| TASK DIRECTIONS |
Retype exactly the lines that run from the start of the data to the line holding "555x463 pixels.", including both, and only those.
--- SUPPLIED INFORMATION Enclosed Below ---
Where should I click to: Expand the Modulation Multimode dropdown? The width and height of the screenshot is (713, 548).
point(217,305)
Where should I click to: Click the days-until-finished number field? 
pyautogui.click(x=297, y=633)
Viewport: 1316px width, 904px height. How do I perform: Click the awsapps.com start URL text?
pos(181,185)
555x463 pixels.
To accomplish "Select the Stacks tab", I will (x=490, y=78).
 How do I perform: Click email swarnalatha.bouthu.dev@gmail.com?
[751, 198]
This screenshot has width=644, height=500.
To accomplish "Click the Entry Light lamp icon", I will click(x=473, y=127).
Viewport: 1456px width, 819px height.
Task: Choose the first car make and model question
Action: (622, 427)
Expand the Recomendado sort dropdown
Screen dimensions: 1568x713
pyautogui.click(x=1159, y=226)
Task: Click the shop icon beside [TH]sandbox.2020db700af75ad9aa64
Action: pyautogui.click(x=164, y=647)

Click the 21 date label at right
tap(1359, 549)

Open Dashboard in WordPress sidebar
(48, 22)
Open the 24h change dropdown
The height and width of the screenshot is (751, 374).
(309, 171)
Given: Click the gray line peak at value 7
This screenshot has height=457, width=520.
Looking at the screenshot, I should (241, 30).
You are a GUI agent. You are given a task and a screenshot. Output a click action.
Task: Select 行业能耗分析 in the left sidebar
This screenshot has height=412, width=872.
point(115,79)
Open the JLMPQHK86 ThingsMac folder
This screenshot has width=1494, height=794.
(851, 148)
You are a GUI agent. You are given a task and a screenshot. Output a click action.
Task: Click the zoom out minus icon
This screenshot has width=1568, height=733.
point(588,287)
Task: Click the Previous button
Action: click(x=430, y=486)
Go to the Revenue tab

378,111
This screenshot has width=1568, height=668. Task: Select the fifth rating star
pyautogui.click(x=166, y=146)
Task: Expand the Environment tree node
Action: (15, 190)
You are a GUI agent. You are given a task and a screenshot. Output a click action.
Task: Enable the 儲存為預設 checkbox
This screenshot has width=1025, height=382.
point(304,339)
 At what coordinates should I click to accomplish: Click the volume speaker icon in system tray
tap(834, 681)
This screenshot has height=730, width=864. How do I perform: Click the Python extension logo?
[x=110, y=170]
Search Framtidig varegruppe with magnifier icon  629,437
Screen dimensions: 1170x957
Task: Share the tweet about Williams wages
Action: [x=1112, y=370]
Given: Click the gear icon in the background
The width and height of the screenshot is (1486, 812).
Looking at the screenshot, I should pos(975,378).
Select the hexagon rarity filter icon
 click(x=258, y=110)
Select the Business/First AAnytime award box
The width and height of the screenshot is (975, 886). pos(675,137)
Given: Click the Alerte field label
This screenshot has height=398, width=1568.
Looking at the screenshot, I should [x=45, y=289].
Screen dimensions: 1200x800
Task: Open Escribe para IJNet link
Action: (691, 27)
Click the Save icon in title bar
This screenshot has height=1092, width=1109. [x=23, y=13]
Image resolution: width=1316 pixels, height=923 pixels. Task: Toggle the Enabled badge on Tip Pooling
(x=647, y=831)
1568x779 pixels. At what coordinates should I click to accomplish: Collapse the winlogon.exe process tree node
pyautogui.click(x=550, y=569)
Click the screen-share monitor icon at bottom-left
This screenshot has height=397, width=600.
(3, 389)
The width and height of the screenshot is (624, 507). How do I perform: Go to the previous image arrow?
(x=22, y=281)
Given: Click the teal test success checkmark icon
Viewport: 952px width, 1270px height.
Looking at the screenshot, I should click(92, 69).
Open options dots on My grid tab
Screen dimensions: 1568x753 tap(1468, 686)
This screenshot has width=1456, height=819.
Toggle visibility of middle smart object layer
--- End of Enclosed SUPPLIED INFORMATION ---
| REPLY |
Where should I click to: Expand the Modulation Multimode dropdown? The width and height of the screenshot is (713, 548).
point(217,305)
Where should I click to: Click the days-until-finished number field? 
pyautogui.click(x=297, y=633)
Viewport: 1316px width, 904px height. How do I perform: Click the awsapps.com start URL text?
pos(181,185)
555x463 pixels.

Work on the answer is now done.